What is expected –
Can you copy the passage in the human body text below, from "Our genes define" to "determined the size of our muscles."?

Selected text –
Back to the basics

The Human body

The human body is a system which is constantly pursuing homeostasis to ensure that  internal conditions remain stable and relatively constant.

Throughout evolution, th11e human race has always had one main goal; survival. All of the biochemical reactions in the human body work to support this goal by operating in a self-controlled way to achieve equilibrium. In other words, the human race has developed in such a way that has allowed us to react to our environment – whether that be a lion or the changing of the seasons. When a lion would chase our ancestors, their bodies automatically increased their level of adrenalin so that they could multiply their efforts and climb up a tree or run away. Evolution has created a system which can quickly activate our reserves (e.g. running away from the lion) but then automatically and involuntarily restore the body back to a level of basic maintenance, which requires minimal energy, thereafter. Over time our reactions get better and better. This is how we learn, we become better runners, and this is how we can gain extra muscle mass.

Our genes define the size of our muscles. Muscle is an organ which is victim to the endeavours of homeostasis. Larger muscles would enable us to react more quickly to the danger, but the maintenance of the increased muscle mass would not necesarily be economical. This is why our bodies regulate the size of our muscles so that they will never be bigger than the optimal size suited to our environment, not even marginally. Even when at rest, our muscles require energy, fresh blood, oxygen, nutrients and tone maintenance. If we had bigger muscles we would need to eat all day just  to be able to maintain that mass. A few meals a day, intermittent fasting (seasons, migration, hunter-gatherer lifestyle) determined the size of our muscles.

Recorded information –
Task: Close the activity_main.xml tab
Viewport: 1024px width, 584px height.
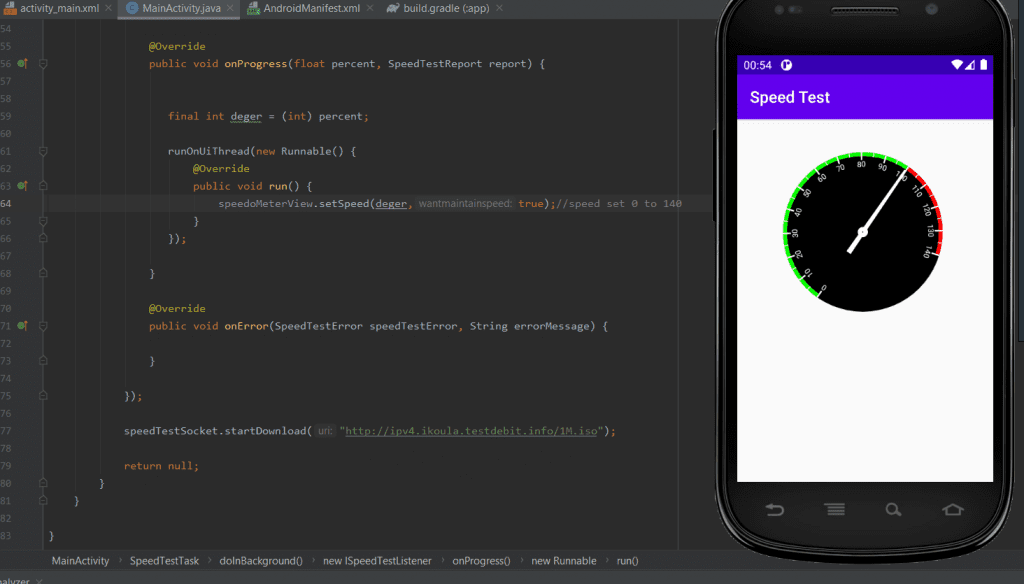Action: [x=109, y=8]
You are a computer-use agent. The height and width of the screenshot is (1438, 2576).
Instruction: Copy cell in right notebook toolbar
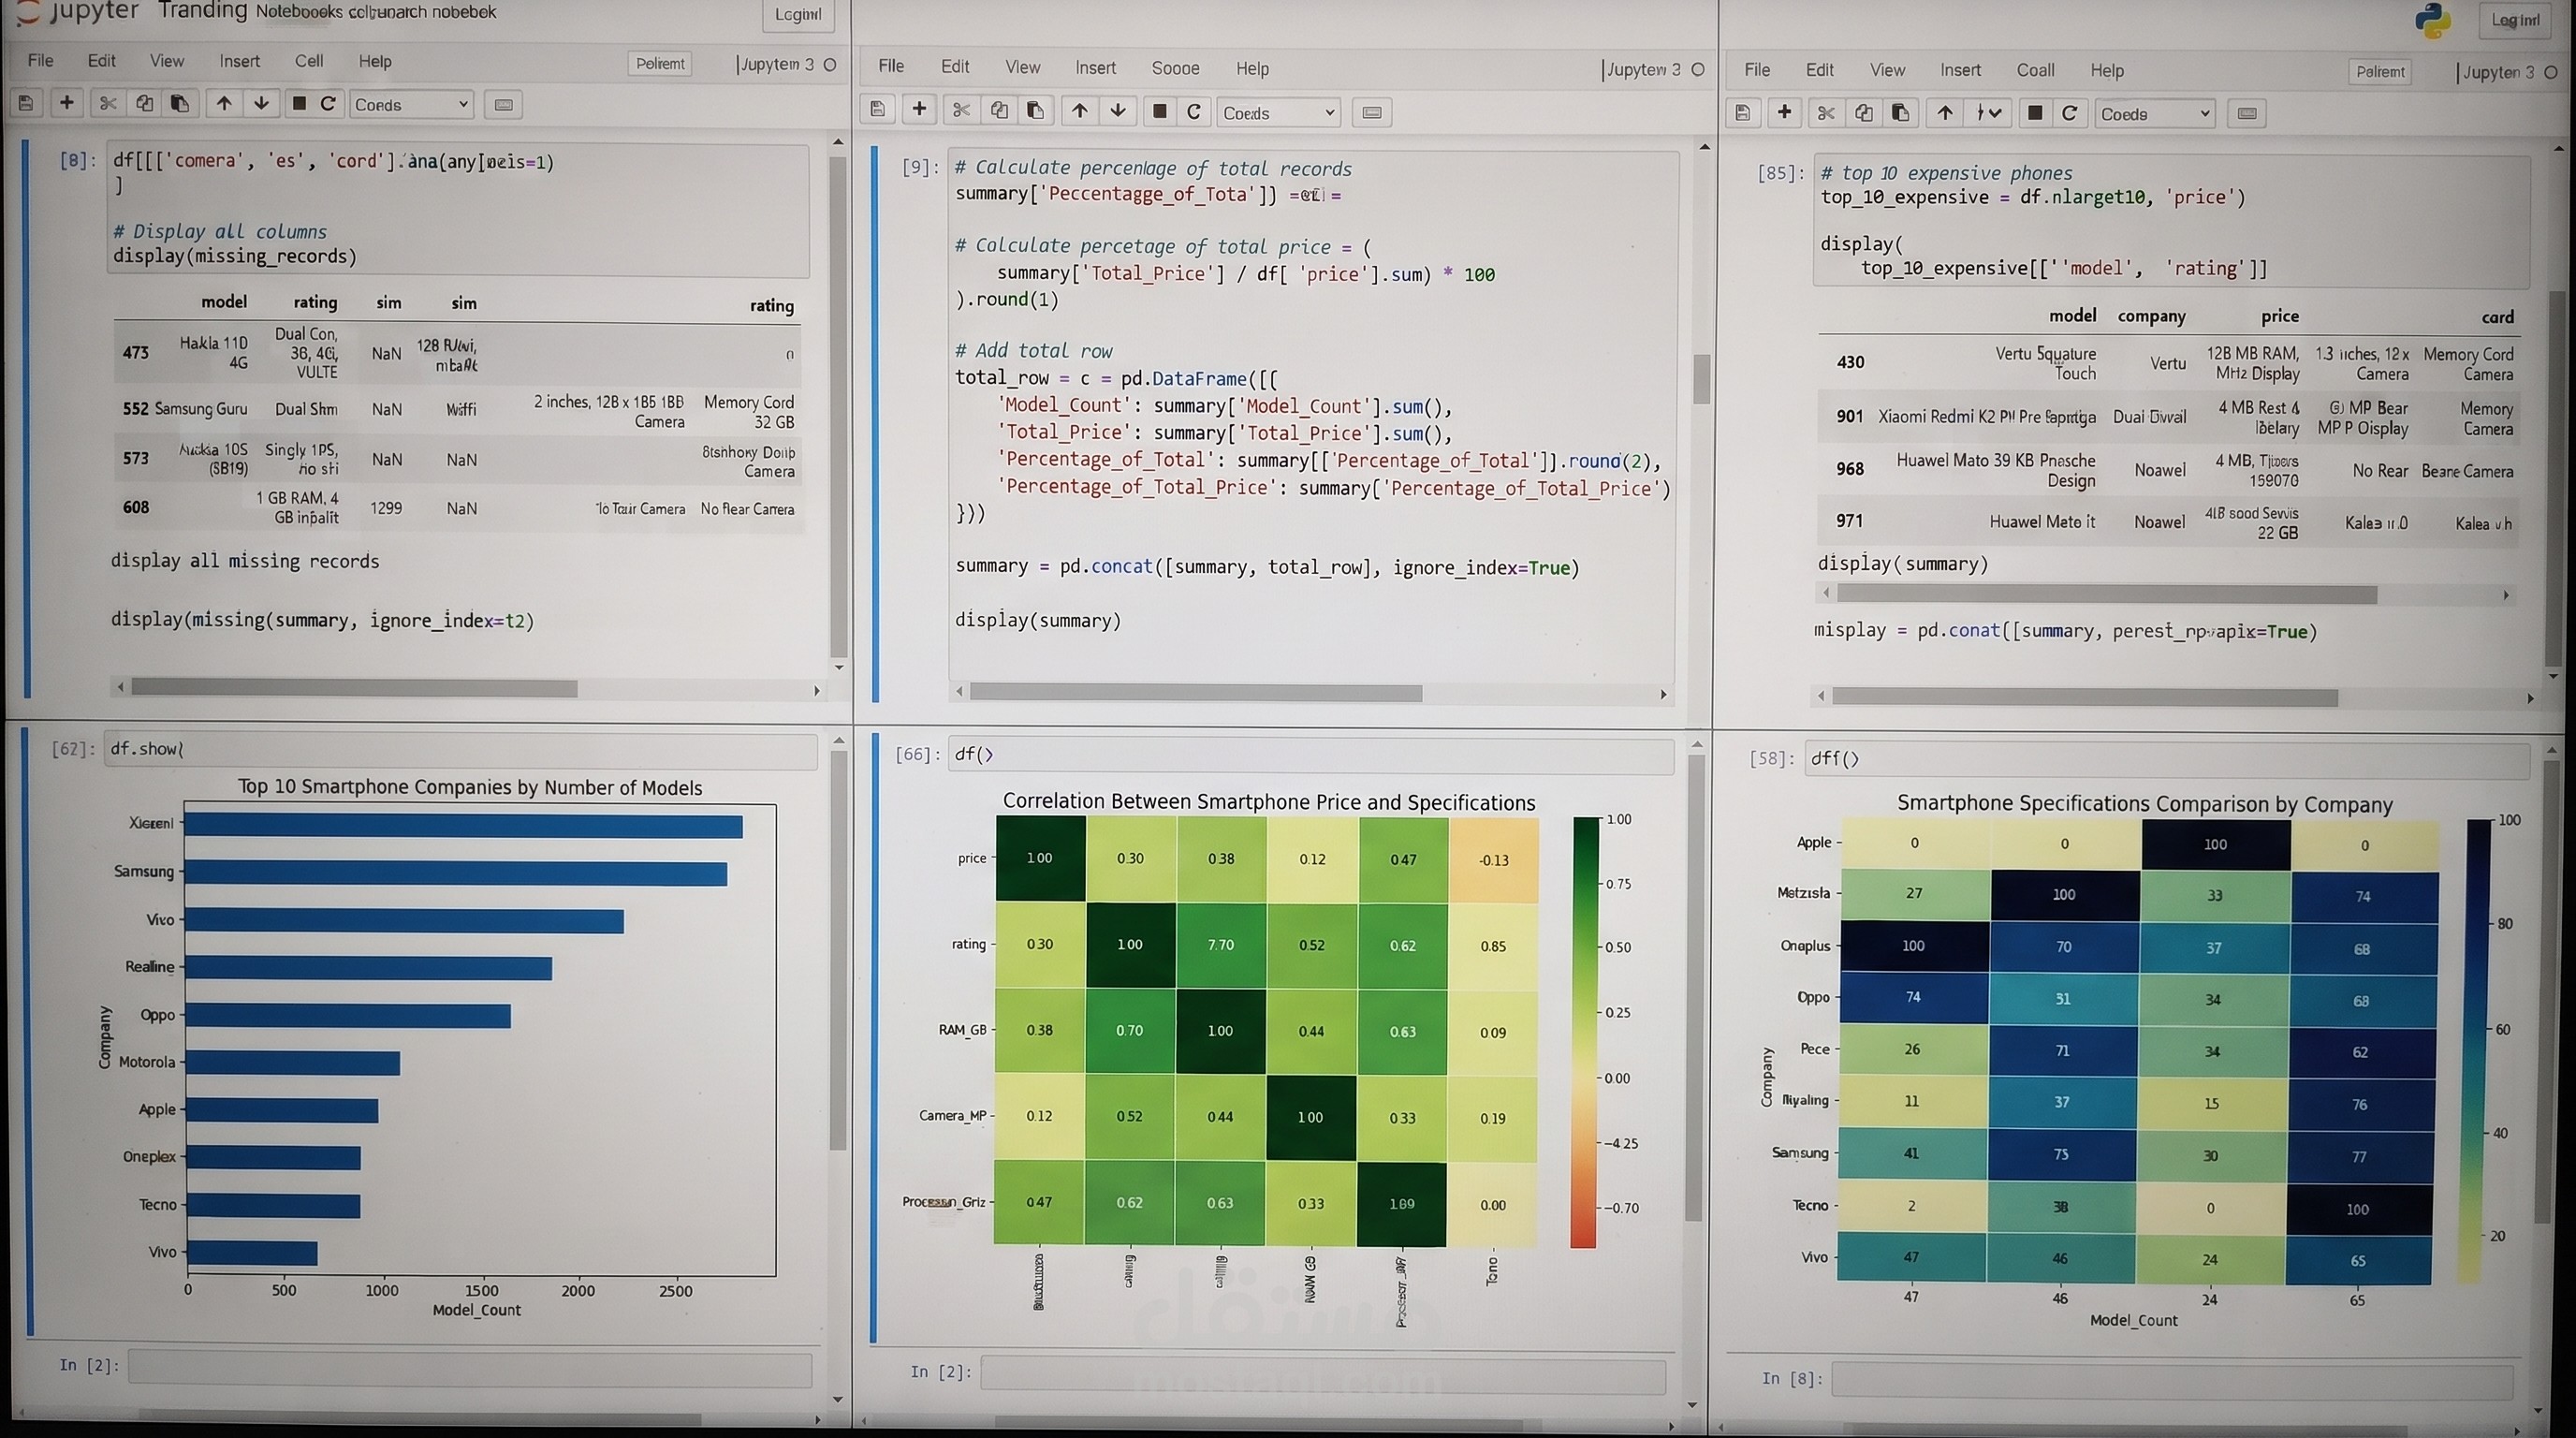click(1864, 113)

Answer below –
Our genes define the size of our muscles. Muscle is an organ which is victim to the endeavours of homeostasis. Larger muscles would enable us to react more quickly to the danger, but the maintenance of the increased muscle mass would not necesarily be economical. This is why our bodies regulate the size of our muscles so that they will never be bigger than the optimal size suited to our environment, not even marginally. Even when at rest, our muscles require energy, fresh blood, oxygen, nutrients and tone maintenance. If we had bigger muscles we would need to eat all day just  to be able to maintain that mass. A few meals a day, intermittent fasting (seasons, migration, hunter-gatherer lifestyle) determined the size of our muscles.